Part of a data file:
============================================================
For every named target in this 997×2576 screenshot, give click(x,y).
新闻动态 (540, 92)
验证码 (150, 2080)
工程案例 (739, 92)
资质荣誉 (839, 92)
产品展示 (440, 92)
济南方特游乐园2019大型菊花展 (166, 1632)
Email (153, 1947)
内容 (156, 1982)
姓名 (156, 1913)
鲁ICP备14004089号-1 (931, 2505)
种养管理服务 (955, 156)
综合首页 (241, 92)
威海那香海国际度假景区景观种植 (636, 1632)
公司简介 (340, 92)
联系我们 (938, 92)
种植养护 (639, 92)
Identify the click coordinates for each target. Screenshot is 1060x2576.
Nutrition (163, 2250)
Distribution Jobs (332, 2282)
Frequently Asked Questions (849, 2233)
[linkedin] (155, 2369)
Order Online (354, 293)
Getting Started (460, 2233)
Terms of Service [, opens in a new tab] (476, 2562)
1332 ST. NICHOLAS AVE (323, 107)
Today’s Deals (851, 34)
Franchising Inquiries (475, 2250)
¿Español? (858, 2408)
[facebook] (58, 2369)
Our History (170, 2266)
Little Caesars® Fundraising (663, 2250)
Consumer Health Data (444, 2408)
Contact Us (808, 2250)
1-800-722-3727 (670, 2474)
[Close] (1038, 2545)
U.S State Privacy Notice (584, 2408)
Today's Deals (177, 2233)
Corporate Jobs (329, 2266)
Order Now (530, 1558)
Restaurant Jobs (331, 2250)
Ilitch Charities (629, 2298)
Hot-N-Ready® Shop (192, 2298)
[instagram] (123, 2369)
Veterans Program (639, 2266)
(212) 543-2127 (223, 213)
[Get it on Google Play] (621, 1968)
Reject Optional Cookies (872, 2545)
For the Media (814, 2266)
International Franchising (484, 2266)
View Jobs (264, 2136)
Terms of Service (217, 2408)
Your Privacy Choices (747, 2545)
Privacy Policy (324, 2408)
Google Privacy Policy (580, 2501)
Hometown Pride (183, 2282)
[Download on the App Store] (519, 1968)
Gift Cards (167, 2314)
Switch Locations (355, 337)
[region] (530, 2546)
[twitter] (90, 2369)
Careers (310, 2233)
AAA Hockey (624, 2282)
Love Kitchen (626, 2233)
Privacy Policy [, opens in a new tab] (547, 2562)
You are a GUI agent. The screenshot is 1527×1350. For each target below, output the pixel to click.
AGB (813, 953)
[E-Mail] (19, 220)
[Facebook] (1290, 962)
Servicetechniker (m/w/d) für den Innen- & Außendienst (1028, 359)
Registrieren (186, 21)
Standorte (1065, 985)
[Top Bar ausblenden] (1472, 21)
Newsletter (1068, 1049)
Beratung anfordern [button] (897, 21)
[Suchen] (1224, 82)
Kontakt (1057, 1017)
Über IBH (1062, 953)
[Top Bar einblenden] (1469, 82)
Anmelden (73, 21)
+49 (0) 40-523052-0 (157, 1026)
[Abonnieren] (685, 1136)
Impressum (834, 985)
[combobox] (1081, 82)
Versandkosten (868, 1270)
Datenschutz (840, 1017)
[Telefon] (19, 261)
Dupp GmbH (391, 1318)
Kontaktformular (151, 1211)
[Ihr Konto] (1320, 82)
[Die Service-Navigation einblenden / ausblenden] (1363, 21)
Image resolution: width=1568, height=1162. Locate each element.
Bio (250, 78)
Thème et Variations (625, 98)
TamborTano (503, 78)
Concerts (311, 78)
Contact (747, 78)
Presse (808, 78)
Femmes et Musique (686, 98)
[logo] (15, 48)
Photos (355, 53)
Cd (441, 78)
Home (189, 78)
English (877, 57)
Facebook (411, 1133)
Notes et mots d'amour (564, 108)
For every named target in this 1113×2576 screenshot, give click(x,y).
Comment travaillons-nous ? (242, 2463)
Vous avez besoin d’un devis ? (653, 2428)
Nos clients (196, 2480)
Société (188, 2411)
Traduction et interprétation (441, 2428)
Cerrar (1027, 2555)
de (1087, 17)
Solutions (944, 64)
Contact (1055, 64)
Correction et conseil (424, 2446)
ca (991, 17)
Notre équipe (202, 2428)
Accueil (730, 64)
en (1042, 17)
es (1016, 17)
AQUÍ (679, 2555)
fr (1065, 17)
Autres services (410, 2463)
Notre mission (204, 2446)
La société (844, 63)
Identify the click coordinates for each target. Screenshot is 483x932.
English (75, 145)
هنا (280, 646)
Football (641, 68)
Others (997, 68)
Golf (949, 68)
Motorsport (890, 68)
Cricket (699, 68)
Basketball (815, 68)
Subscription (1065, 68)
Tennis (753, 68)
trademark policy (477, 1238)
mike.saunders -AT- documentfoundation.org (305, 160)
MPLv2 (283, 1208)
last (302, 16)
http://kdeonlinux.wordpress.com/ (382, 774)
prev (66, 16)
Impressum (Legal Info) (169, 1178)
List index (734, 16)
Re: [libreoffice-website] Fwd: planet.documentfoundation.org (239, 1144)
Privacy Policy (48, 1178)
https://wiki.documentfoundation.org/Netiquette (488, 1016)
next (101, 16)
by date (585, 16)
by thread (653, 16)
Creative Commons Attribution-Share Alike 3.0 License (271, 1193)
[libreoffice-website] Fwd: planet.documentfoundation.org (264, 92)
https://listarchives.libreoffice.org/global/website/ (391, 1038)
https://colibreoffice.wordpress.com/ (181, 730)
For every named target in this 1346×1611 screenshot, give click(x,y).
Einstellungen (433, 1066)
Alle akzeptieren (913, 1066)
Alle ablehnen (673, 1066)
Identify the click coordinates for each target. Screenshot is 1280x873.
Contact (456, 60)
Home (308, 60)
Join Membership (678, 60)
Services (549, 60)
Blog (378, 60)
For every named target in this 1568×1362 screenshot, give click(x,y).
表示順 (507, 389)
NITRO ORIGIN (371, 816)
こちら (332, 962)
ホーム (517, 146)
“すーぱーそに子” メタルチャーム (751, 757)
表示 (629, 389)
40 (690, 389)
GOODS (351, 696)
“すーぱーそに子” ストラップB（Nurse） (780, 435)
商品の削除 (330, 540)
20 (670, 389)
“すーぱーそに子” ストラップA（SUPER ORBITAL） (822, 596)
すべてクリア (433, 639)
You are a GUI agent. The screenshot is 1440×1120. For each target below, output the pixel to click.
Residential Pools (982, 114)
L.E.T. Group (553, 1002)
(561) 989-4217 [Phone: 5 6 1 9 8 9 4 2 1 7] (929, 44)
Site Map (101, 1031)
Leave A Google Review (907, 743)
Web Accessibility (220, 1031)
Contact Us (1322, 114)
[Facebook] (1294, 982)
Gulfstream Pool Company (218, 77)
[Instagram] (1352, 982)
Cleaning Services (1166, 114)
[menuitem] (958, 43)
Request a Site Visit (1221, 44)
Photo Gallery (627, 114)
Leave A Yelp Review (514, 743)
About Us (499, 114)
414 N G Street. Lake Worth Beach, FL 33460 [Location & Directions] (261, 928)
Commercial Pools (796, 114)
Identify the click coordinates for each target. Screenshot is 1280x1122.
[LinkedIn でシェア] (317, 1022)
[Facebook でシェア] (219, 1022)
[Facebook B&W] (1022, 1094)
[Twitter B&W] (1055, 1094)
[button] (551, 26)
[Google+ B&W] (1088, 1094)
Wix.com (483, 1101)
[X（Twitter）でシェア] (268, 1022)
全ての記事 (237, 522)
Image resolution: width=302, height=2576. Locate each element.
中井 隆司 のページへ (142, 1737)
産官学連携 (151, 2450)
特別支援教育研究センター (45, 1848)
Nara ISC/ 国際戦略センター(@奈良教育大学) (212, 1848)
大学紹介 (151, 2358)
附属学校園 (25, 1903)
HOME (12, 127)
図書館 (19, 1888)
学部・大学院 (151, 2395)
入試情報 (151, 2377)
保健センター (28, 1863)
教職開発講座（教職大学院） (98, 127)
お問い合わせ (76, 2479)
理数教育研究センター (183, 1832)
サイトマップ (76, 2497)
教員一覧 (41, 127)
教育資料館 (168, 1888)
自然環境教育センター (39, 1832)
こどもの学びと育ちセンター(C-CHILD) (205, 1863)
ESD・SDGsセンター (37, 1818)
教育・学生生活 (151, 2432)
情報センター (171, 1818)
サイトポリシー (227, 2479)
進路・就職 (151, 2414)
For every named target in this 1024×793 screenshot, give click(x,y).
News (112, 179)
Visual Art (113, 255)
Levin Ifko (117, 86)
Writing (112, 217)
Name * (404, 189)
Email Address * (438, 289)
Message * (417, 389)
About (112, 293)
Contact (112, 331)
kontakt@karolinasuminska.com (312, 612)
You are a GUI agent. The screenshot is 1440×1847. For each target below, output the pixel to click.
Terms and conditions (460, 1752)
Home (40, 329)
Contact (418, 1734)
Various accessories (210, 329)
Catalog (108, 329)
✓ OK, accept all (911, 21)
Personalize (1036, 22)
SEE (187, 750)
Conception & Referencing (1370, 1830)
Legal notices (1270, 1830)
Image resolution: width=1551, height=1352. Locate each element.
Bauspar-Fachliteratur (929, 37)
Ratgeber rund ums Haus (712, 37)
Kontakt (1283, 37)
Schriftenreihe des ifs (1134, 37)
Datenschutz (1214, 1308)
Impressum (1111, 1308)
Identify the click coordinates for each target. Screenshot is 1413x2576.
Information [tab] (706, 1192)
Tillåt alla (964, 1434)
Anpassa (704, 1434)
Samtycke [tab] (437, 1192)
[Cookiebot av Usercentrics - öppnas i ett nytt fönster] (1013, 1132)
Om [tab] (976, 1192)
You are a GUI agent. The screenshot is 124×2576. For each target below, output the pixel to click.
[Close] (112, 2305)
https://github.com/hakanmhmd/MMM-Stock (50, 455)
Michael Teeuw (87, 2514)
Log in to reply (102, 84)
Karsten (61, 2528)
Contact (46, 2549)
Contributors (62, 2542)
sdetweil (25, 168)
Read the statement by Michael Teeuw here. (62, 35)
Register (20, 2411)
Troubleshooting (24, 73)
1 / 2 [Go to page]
============================================================
Update the lines from the first one through the line with "U.S State Privacy Notice (584, 2408)", replacing "Order Online" with "Order Ahead" and leaving everything else unchanged.

_CORRECT RESPONSE_:
For every named target in this 997×2576 screenshot, give click(x,y).
新闻动态 (540, 92)
验证码 (150, 2080)
工程案例 (739, 92)
资质荣誉 (839, 92)
产品展示 (440, 92)
济南方特游乐园2019大型菊花展 (166, 1632)
Email (153, 1947)
内容 (156, 1982)
姓名 (156, 1913)
鲁ICP备14004089号-1 (931, 2505)
种养管理服务 (955, 156)
综合首页 (241, 92)
威海那香海国际度假景区景观种植 (636, 1632)
公司简介 (340, 92)
联系我们 (938, 92)
种植养护 (639, 92)
Identify the click coordinates for each target. Screenshot is 1060x2576.
Nutrition (163, 2250)
Distribution Jobs (332, 2282)
Frequently Asked Questions (849, 2233)
[linkedin] (155, 2369)
Order Ahead (354, 293)
Getting Started (460, 2233)
Terms of Service [, opens in a new tab] (476, 2562)
1332 ST. NICHOLAS AVE (323, 107)
Today’s Deals (851, 34)
Franchising Inquiries (475, 2250)
¿Español? (858, 2408)
[facebook] (58, 2369)
Our History (170, 2266)
Little Caesars® Fundraising (663, 2250)
Consumer Health Data (444, 2408)
Contact Us (808, 2250)
1-800-722-3727 (670, 2474)
[Close] (1038, 2545)
U.S State Privacy Notice (584, 2408)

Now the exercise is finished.